►
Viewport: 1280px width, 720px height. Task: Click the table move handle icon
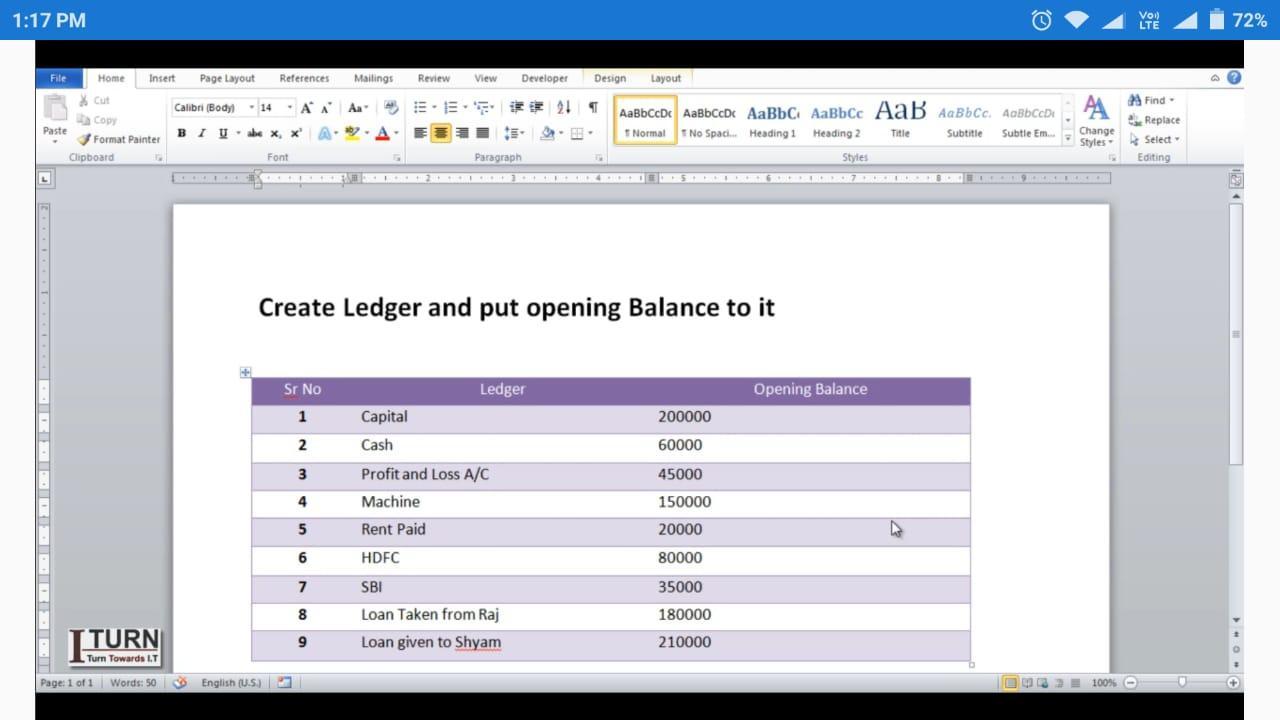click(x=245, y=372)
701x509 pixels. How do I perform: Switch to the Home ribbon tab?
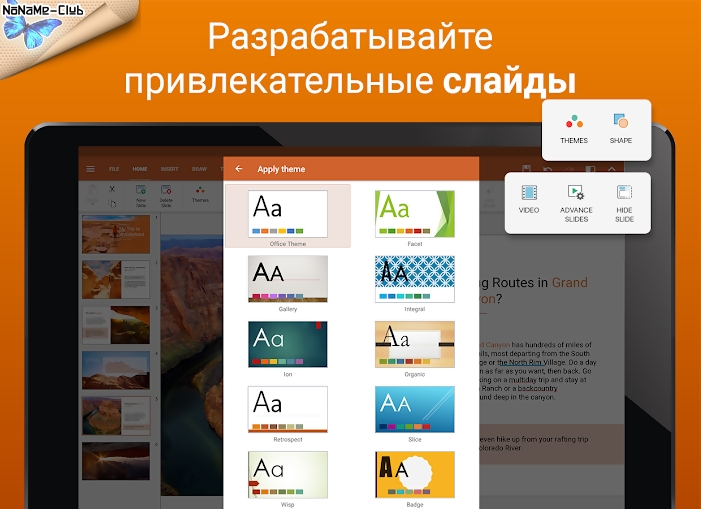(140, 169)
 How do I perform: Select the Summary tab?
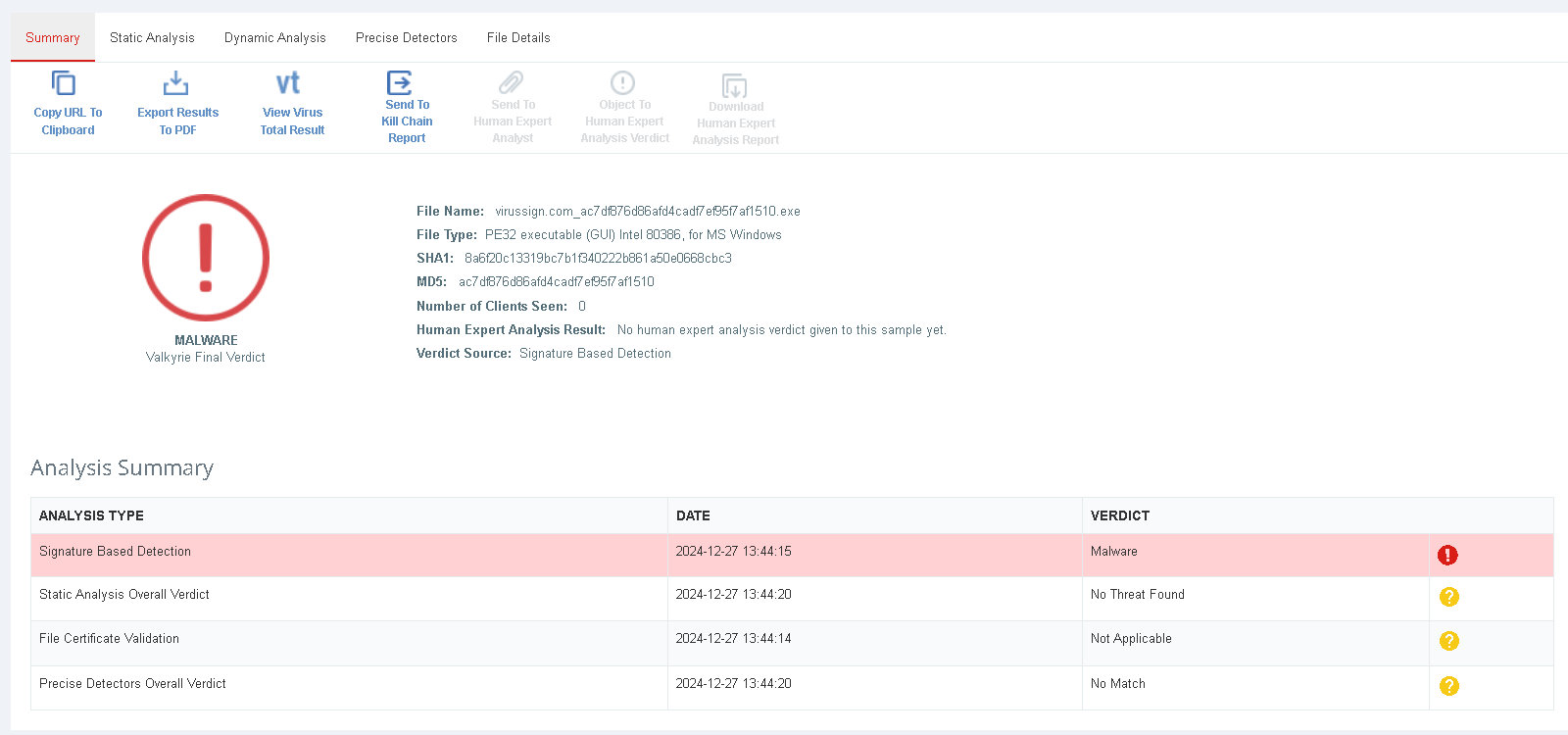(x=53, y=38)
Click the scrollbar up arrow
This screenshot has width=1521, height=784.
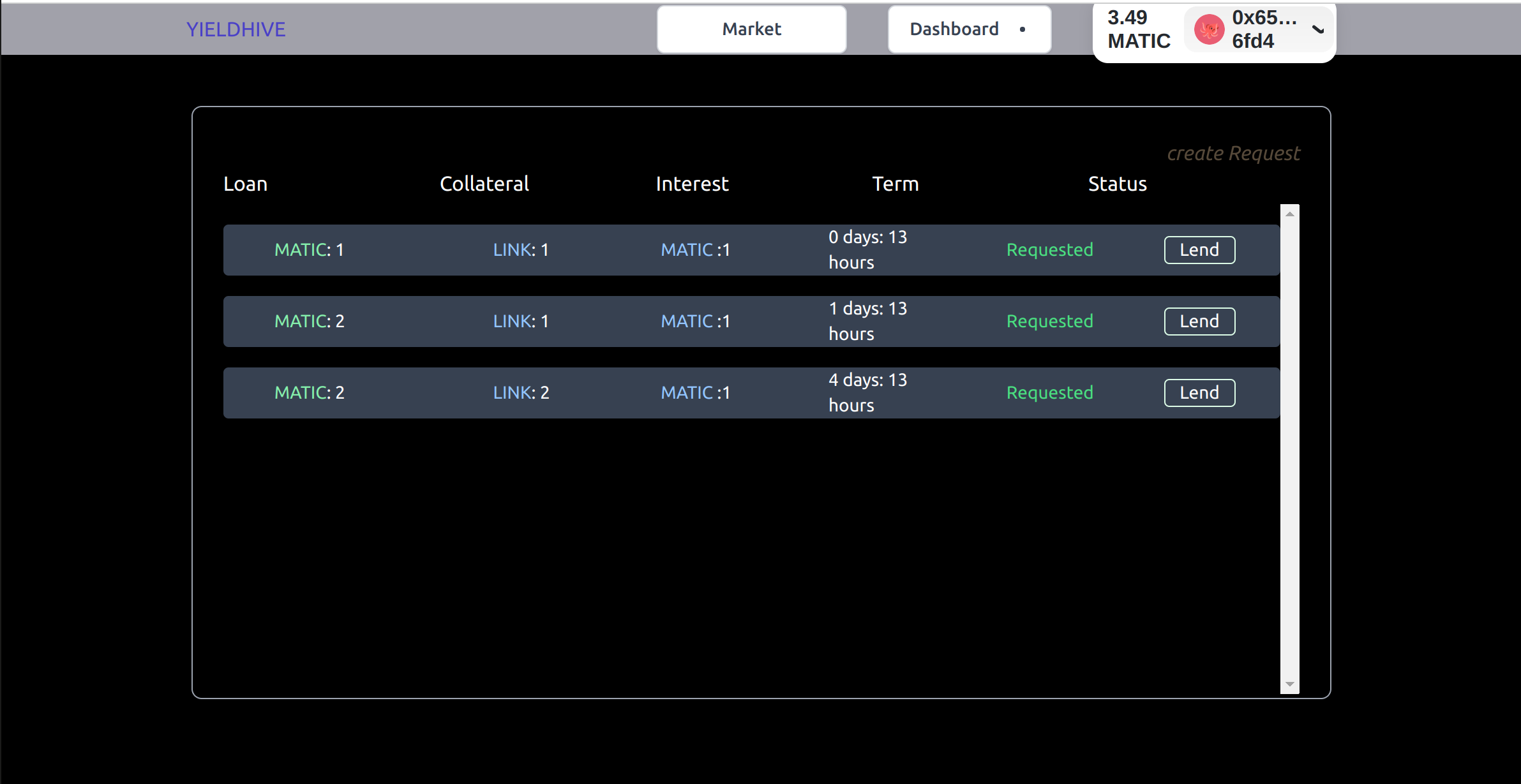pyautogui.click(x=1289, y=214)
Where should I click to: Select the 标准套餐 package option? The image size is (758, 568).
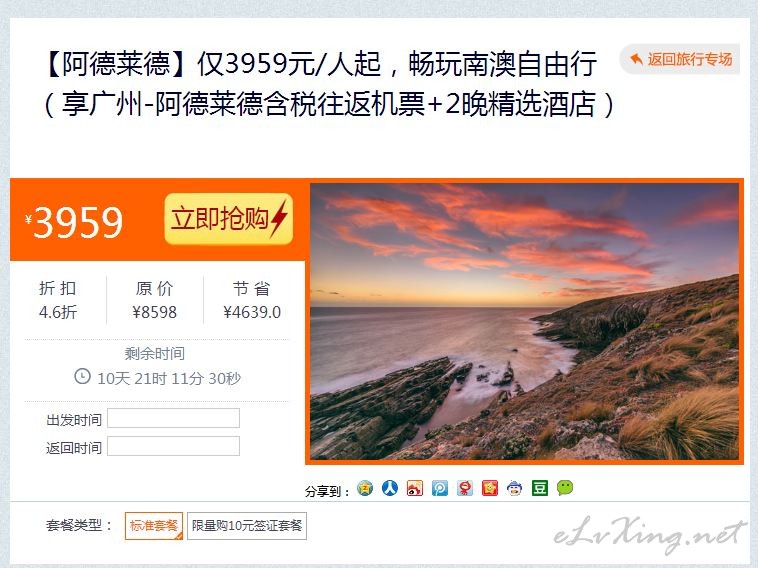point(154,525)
◄
►
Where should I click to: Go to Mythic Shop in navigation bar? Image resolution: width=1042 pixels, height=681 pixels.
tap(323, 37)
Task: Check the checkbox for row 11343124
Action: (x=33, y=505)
◄
►
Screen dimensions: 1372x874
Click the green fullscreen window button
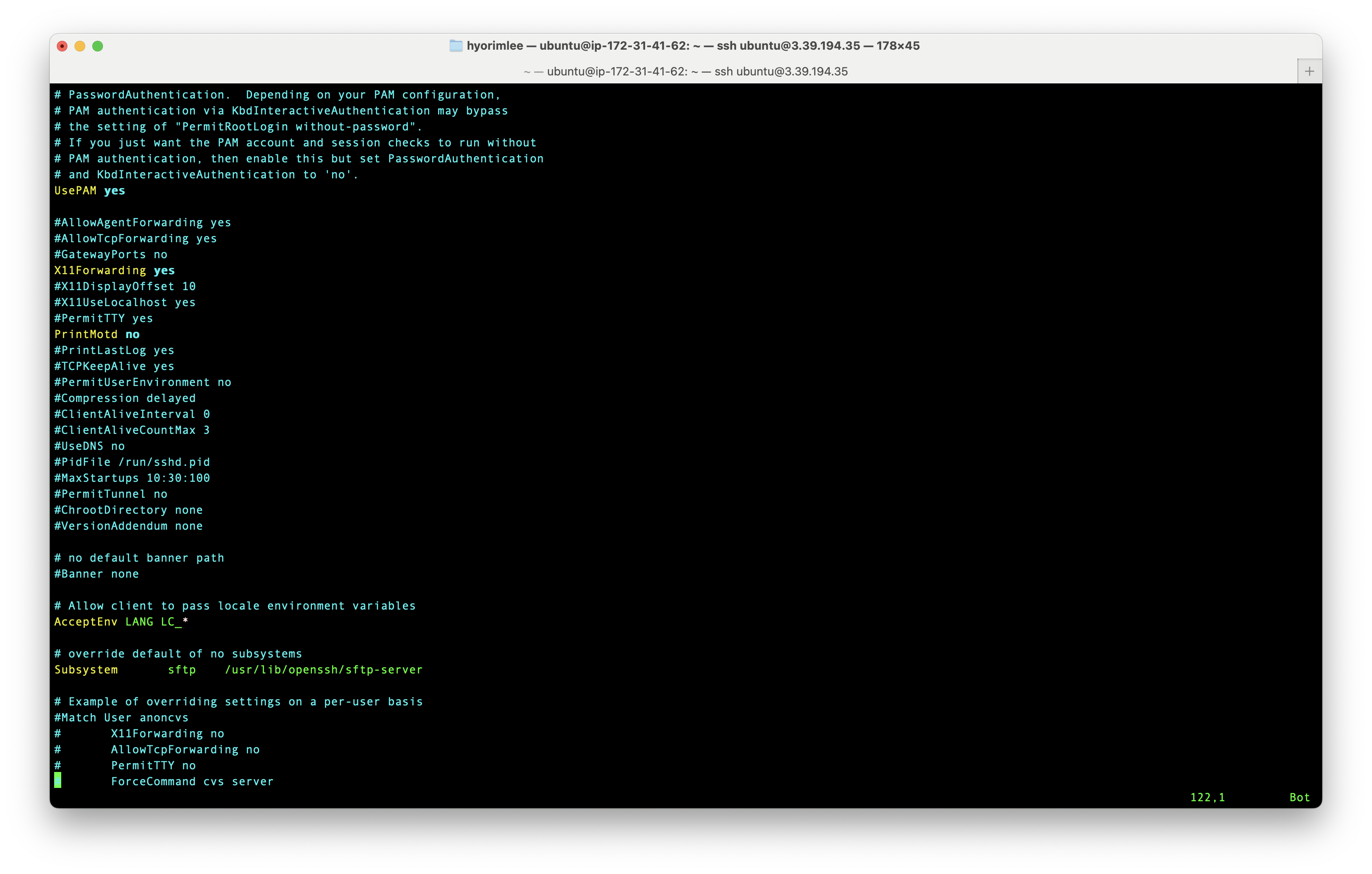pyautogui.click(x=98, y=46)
◄
위 자료에서 "701x509 pixels. How" 문구가 있는 줄부터 "point(154,525)" 문구가 있는 줄까지를 빈 줄은 빼고 번호 목록으로 옮겨 적으시오. 그림은 답에 넣지 마시오.

풀이:
1. 701x509 pixels. How do I perform: Switch to the Home ribbon tab?
2. (140, 169)
3.  How do I perform: Select the Summary tab?
4. (x=53, y=38)
5. Click the scrollbar up arrow
6. This screenshot has width=1521, height=784.
7. pyautogui.click(x=1289, y=214)
8. Where should I click to: Select the 标准套餐 package option? The image size is (758, 568).
9. point(154,525)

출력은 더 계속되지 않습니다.